* start SUPPLIED RECORDS *

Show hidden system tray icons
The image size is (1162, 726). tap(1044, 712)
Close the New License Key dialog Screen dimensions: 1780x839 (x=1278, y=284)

* end SUPPLIED RECORDS *
* start SUPPLIED RECORDS *

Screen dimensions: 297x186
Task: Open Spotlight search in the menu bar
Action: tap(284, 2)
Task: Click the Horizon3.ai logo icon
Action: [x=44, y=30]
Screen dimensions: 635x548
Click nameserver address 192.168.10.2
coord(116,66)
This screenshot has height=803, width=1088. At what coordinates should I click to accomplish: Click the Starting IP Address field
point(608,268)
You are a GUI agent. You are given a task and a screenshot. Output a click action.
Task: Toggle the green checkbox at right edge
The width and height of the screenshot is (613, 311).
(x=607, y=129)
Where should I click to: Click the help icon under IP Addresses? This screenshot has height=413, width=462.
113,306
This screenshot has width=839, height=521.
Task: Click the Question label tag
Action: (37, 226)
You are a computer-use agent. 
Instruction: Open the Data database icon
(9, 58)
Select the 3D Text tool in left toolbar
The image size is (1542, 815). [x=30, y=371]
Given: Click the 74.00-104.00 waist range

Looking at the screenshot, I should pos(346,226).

* end SUPPLIED RECORDS *
* start SUPPLIED RECORDS *

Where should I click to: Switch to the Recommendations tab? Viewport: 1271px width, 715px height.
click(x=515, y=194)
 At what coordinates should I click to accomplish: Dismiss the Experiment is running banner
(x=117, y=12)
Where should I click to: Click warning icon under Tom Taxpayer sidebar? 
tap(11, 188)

* end SUPPLIED RECORDS *

* [STATED GOAL]:
Quote the data verbatim, starting at the line containing "At what coordinates should I click to accomplish: Dismiss" and ending at the line containing "tap(11, 188)", with both of those lines included.

* [SOLUTION FOR THIS TASK]:
 At what coordinates should I click to accomplish: Dismiss the Experiment is running banner
(x=117, y=12)
Where should I click to: Click warning icon under Tom Taxpayer sidebar? 
tap(11, 188)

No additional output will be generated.